Corrective measures and management of the action plans

The Boards of Investigation reported in the areas of systemic, security, clinical, policy compliance, best practices and corrective measures. A general summary of these findings are noted in Appendix E. Furthermore, the Boards of Investigation reports concluded that the majority of deaths by suicide could not have been prevented.

The recommendations from these reports are presented at the National Investigations Meetings for approval and implementation. A Hierarchy of Effectiveness method is being considered in dealing with the action plans.

“The Incident Investigations Branch reported on incidents that lead to potential non-natural deaths, i.e., homicides, suicides and accidental deaths. Of note is the number of suicides, particularly in Regional Treatment Centres, that were prevented. In FY 2012-2013, the Prairie region experienced the highest number of attempted suicides (n=7), compared to all other regions, followed by Quebec (n=5). The majority of these attempted suicides occurred at the Regional Psychiatric Centre in the Prairies” (Suicide and Attempted Suicide Discussion Guide, 2012-2013).

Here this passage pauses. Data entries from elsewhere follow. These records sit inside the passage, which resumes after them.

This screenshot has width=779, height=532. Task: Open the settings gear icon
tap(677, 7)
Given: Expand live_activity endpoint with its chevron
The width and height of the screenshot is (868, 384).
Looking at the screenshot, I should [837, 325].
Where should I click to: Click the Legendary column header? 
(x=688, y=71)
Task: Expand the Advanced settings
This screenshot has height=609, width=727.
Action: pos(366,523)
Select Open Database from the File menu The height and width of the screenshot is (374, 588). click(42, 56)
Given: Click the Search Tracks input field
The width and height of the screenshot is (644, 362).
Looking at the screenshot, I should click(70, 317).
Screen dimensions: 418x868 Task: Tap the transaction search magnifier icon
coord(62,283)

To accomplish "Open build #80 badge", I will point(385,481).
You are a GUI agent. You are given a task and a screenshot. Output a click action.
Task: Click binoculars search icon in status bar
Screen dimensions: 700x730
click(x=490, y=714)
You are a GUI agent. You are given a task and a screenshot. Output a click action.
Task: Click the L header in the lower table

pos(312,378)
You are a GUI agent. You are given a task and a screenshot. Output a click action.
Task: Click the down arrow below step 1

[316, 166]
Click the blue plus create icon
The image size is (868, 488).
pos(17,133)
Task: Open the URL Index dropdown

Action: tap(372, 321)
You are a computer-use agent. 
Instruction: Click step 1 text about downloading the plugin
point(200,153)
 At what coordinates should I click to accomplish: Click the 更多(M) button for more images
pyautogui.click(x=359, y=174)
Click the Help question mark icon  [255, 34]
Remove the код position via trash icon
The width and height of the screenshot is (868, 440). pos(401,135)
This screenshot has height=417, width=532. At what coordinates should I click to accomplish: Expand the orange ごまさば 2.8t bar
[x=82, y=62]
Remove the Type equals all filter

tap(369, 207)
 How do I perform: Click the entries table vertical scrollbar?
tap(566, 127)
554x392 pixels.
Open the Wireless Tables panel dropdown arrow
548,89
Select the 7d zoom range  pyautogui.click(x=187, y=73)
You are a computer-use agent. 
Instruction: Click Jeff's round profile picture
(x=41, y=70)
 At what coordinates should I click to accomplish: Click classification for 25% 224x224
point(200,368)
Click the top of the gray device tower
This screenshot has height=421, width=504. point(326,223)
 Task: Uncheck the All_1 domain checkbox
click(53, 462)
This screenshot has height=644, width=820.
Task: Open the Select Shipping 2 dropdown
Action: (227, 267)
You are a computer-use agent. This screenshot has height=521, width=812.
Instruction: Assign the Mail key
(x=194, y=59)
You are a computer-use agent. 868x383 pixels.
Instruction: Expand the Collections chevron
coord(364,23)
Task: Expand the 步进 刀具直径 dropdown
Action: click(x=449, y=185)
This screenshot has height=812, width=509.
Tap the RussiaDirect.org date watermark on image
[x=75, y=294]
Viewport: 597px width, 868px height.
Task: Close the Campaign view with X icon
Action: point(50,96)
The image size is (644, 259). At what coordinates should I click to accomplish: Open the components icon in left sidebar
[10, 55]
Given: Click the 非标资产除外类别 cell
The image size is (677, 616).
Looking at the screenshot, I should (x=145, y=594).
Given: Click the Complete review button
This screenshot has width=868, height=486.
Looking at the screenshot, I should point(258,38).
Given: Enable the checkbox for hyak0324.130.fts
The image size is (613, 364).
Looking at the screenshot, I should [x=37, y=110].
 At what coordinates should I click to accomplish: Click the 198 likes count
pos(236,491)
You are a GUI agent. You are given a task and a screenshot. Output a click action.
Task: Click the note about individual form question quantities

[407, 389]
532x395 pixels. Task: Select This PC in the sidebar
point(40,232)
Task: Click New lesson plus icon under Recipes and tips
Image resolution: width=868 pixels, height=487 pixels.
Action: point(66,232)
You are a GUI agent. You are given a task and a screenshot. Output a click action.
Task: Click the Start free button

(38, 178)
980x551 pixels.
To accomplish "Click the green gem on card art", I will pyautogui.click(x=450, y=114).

The current review did not have the opportunity to verify the accuracy of these numbers.

Communication and information sharing

In their findings, the Boards of Investigation reported on matters of communication and information sharing that may have contributed to a death or that could have improved the quality of service delivery. See Appendix E, sections 1-g, 3-g and 4 for examples of the need to share information more effectively.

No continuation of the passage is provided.